The Baptist Pillar ©      Brandon Bible Baptist Church     1992-Present

"...The church of the living God, the pillar and ground of the truth."
I Timothy 3:15

The Power of Conscience

J. Shannon

From The Baptist Pulpit, 1850

It is hard to pursue a course of sin in opposition to the dictates of conscience. There may, no doubt, be some transgressors, who, by a long-continued course of sinning, have acquired a character for sinning so desperate, and attained to a pre-eminence in guilt so fearful, as to be seldom annoyed with the visits of remorse. Their situation is truly terrible; terrible beyond all description, and hopeless, I had almost said, as if they were already damned!

The heart sickens at the contemplation of their wretched case, and we hasten to consider the transgressor in a condition less fearful, where he has not yet been utterly deserted by the Holy Spirit, nor had his conscience seared as with a hot iron. This is a more favorable view, which charity would fondly take of the greater part of the family of transgressors. How fares it, then, with the sinner even in this state?

Although he may be surrounded with all those circumstances, which make him an object of envy to the unthinking multitude, the eye of faith can easily discover that his way is hard. Created by God, sustained by him, and redeemed by the blood of his dear Son, reason tells him that he should pay supreme regard to the will of his Creator, Preserver, and Benefactor.

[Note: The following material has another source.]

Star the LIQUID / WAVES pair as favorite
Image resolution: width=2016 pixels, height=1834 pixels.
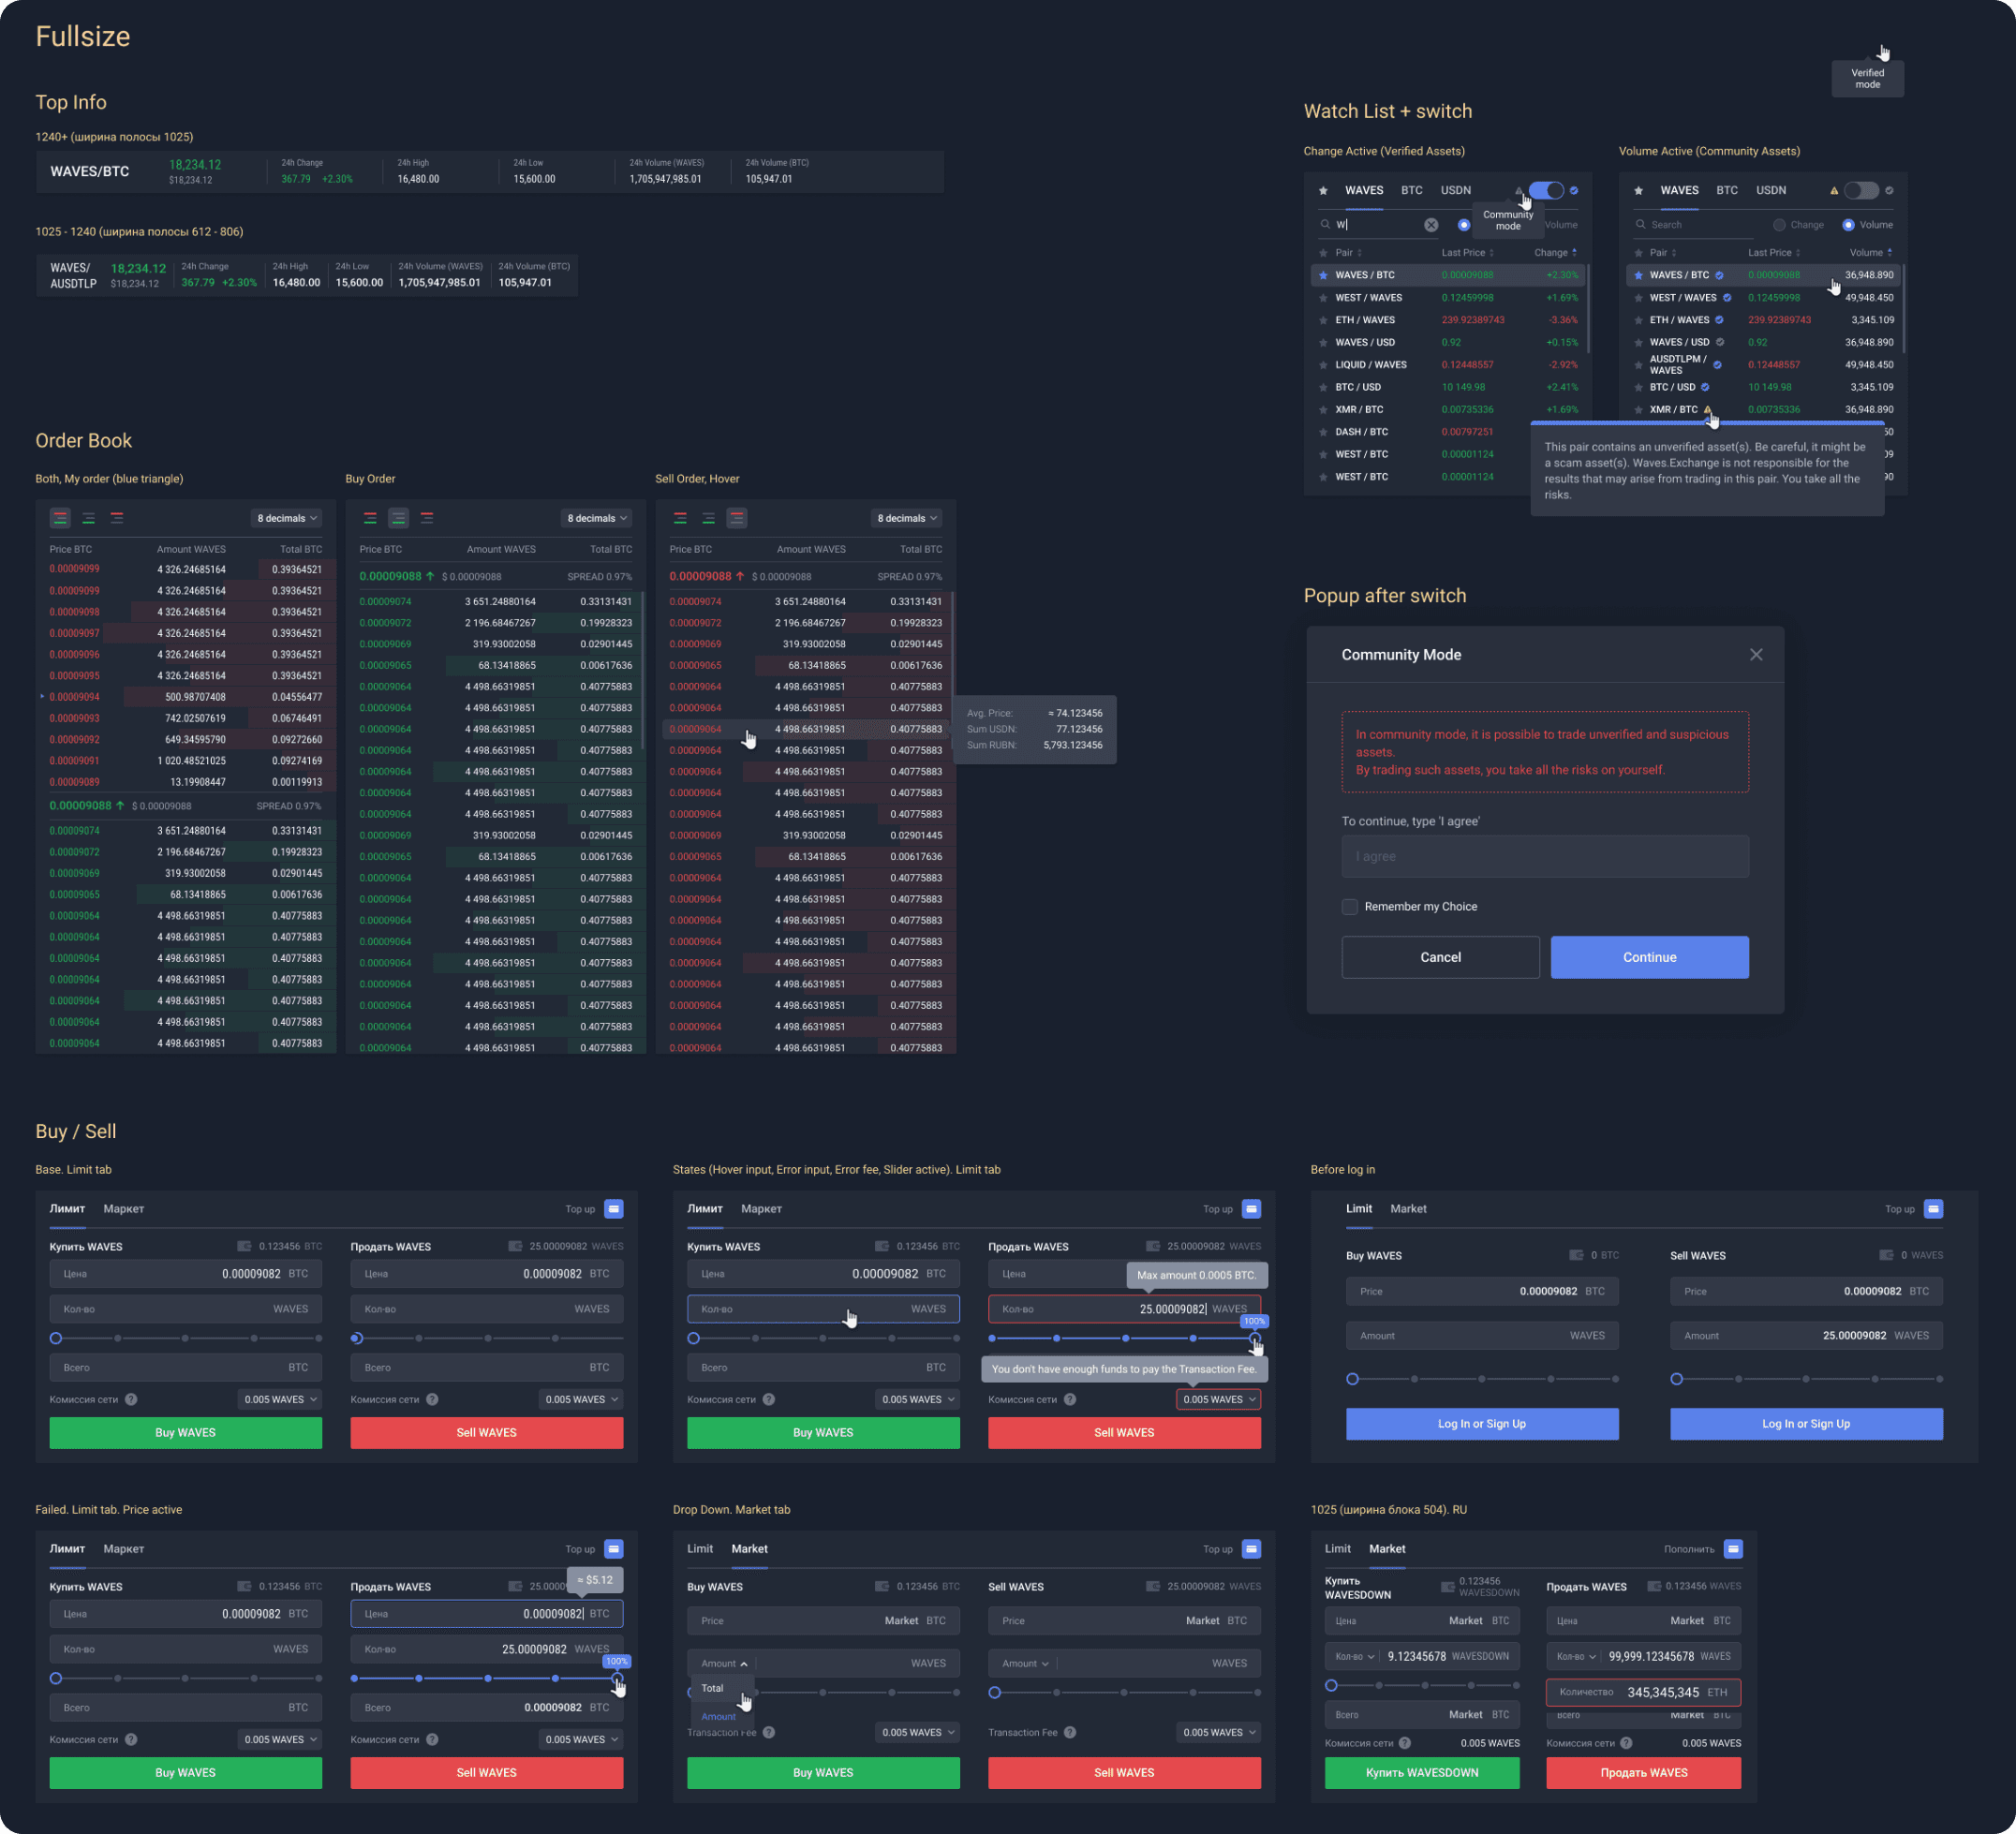pos(1323,365)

Memory recounts the innumerable blessings his heavenly Father has lavished upon him from time to time, reminds him of his entire want of suitable affections to that Father, and the many crimes he has shamefully committed against him; points him to the blackness of darkness, that might have been his portion; bids him look to bleeding love on Calvary; and conscience asks, Is it reason, is it gratitude, that such a friend should be so requited?

Oh! There are seasons when the ungodly, even in his most prosperous state, must feel under the lash of a guilty conscience, that the curse of Cain is on his path; and that fugitive and vagabond in the sight of heaven, is the character of all who walk in it. But the sinner stops not here. Every day's experience teaches him, that earth is by no means a state of permanency; that here he has no abiding city; and that could he possess all things under the sun, and enjoy them to the greatest possible extent, it would avail him but little; for soon he must bid them an eternal farewell, and take his departure for an unseat world.

In the Bible he reads, or hears read, the story of a character that much resembles his own. He reads of a rich man, clothed in purple and fine linen, and faring sumptuously every day, whose history is closed in the words, piercing like a dagger to his soul— “He also died, and was buried; and in hell he lifted up his eyes, being in torments." (Luke 16:22-23)

How knowest thou, O foolish man, says conscience, that ere long thy case may not be like his? Why shouldst thou run so fearful a hazard? Dost thou, indeed, as a rational being, prefer the body to the soul, earth to heaven, and the short and fleeting moments of this life to the never-ending duration of eternity?

And the poor man, although conscience tells him, and the Scriptures tell him, that this night his soul may be required at his hands, yet he still continues to drudge and toil more laboriously than a galley-slave in the way of transgression, that in the end he may reap the wages of eternal death!

Surely if there be a hard way on earth, it is that of the transgressor against God. Did he enjoy peace of mind, it would, at least for the time, be some alleviation. But “There is no peace, saith my God, to the wicked. (Isaiah 57:21)

At war with himself and with his best interests, at war with his better judgment, his conscience, and his God, he is doomed, under the influence of a wretched infatuation to walk self-condemned in a path, where he enjoys not one particle of true happiness in time. And at the end of which he can look for nothing but blackness of darkness, the bitter pangs of remorse, and the stings of an accusing conscience throughout eternity. From the hard, miserable fate of transgressors may the good Lord deliver us.